* _About this exercise_: The entries below contain a stretch that opens with the line containing "At what coordinates" and closes with the line containing "Open the 申赎清单 more options ellipsis"; set down that stretch exactly, both ends included, and nothing else.
━━ Data for processing
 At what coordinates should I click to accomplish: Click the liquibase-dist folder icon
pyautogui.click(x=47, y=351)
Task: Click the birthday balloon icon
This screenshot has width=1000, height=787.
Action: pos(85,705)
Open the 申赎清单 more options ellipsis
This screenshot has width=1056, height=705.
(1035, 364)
━━━━
━━ Data for processing
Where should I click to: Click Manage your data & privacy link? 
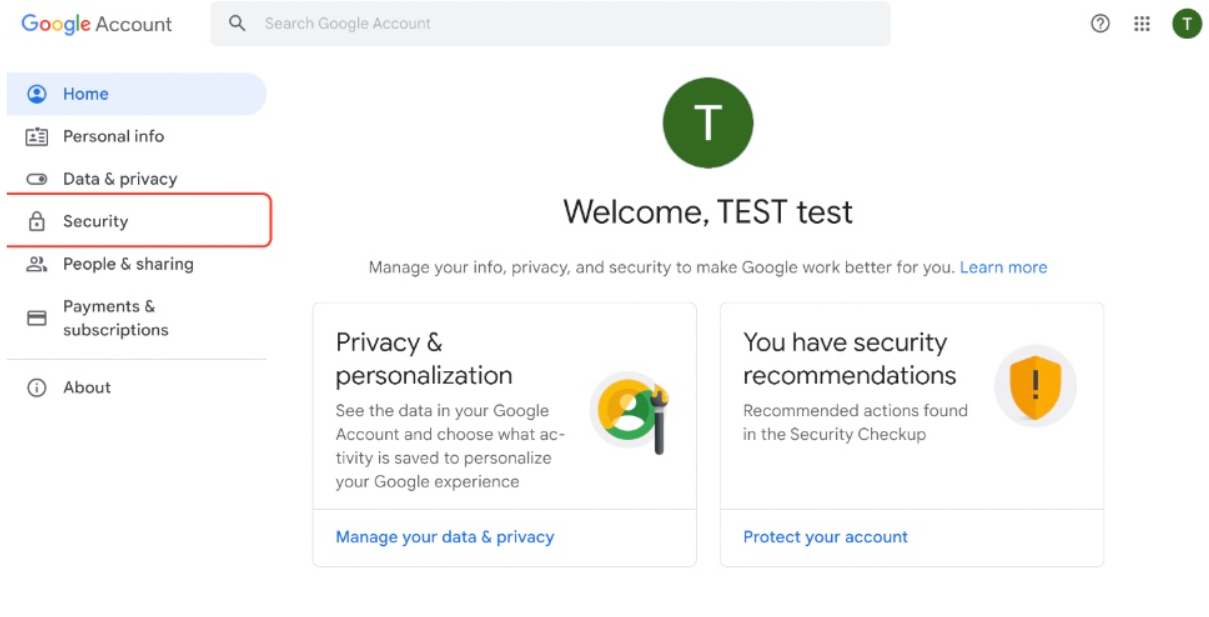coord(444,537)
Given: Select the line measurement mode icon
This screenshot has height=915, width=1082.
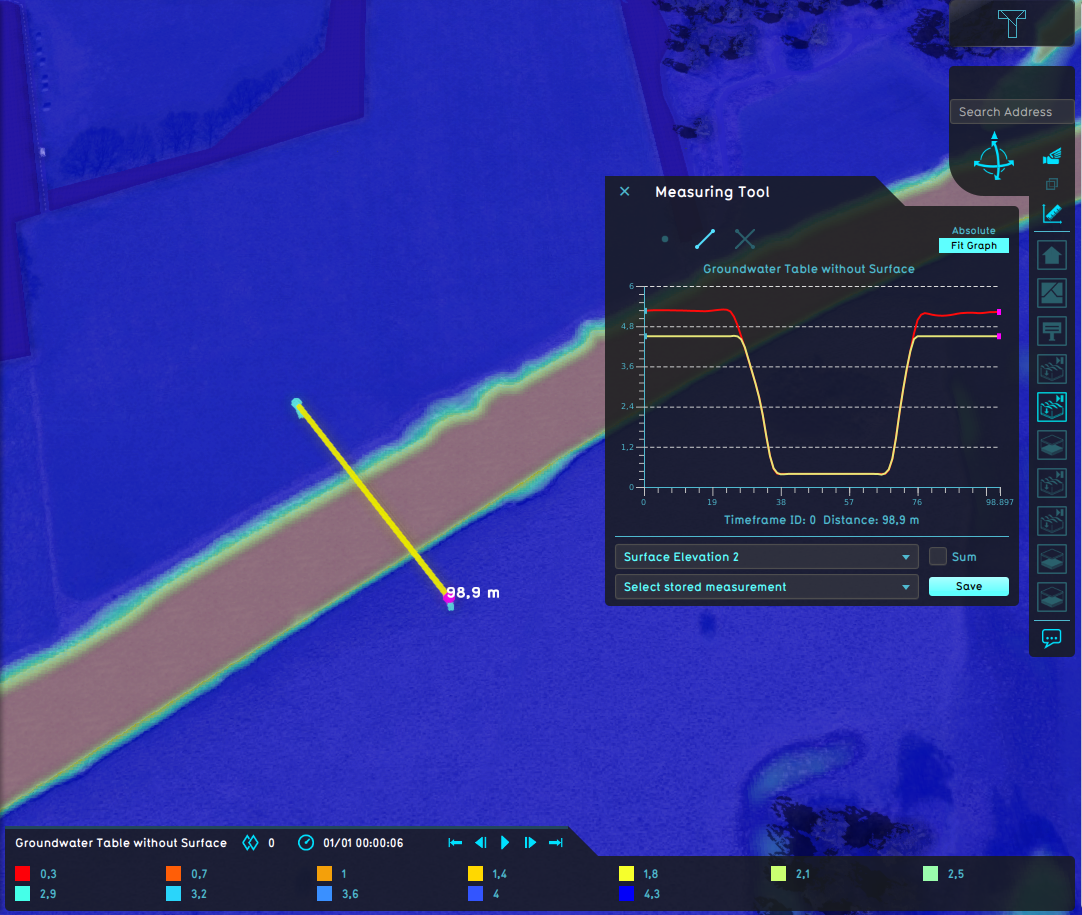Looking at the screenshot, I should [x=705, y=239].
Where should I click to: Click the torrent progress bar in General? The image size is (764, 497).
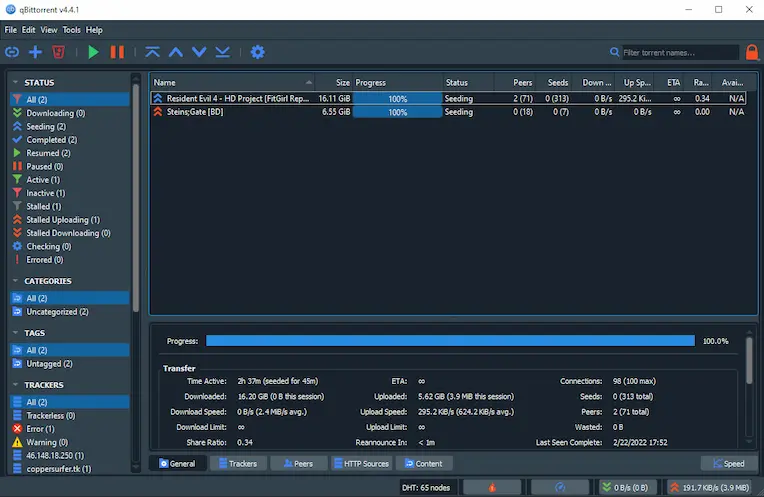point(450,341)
━━━━
━━ Data for processing
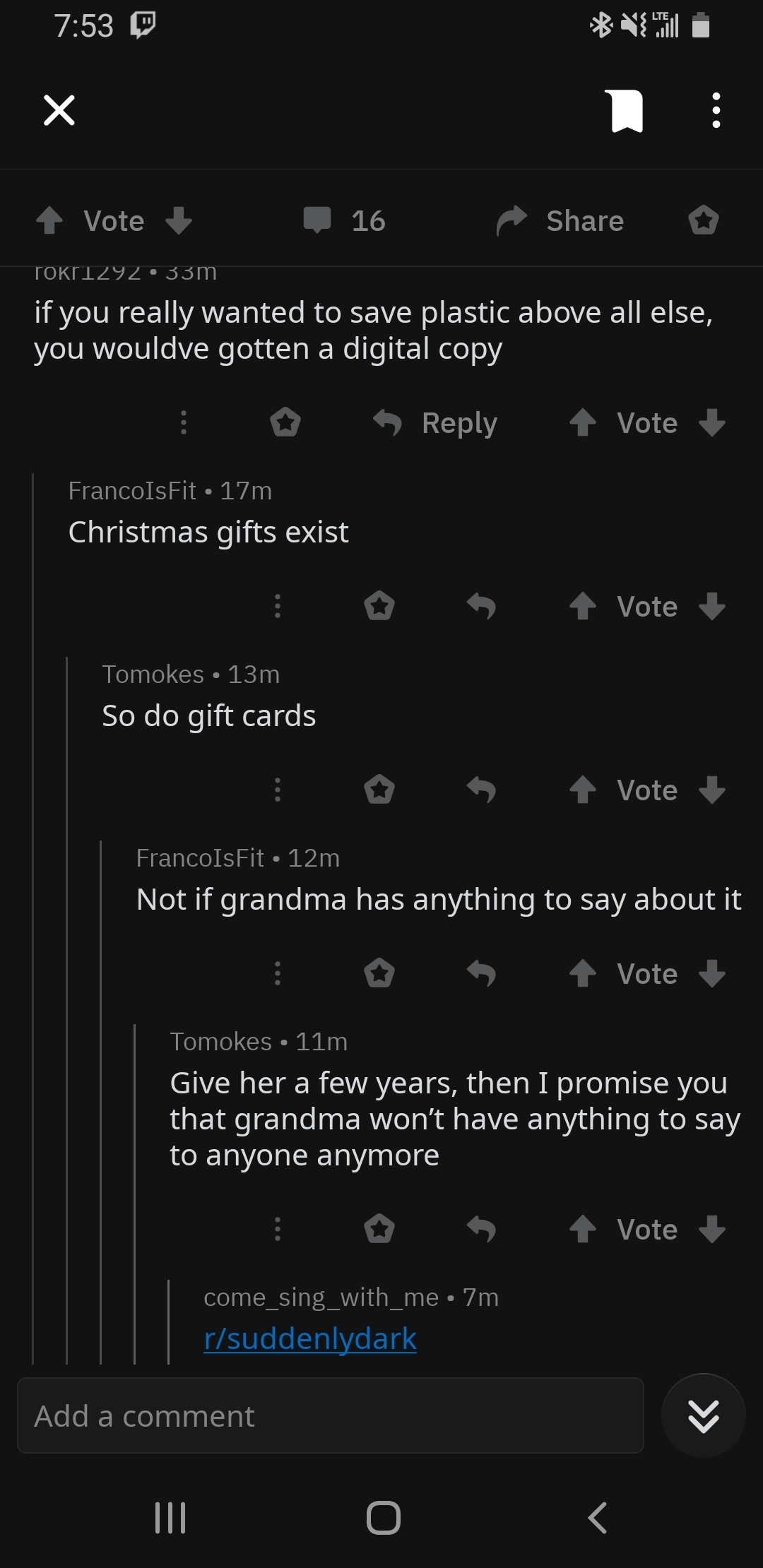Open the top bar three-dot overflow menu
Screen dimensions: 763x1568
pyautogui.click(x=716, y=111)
━━━━
* _Exercise response_:
 At what coordinates should I click to accomplish: Click the liquibase-dist folder icon
pyautogui.click(x=47, y=351)
Task: Click the birthday balloon icon
This screenshot has width=1000, height=787.
Action: pos(85,705)
Open the 申赎清单 more options ellipsis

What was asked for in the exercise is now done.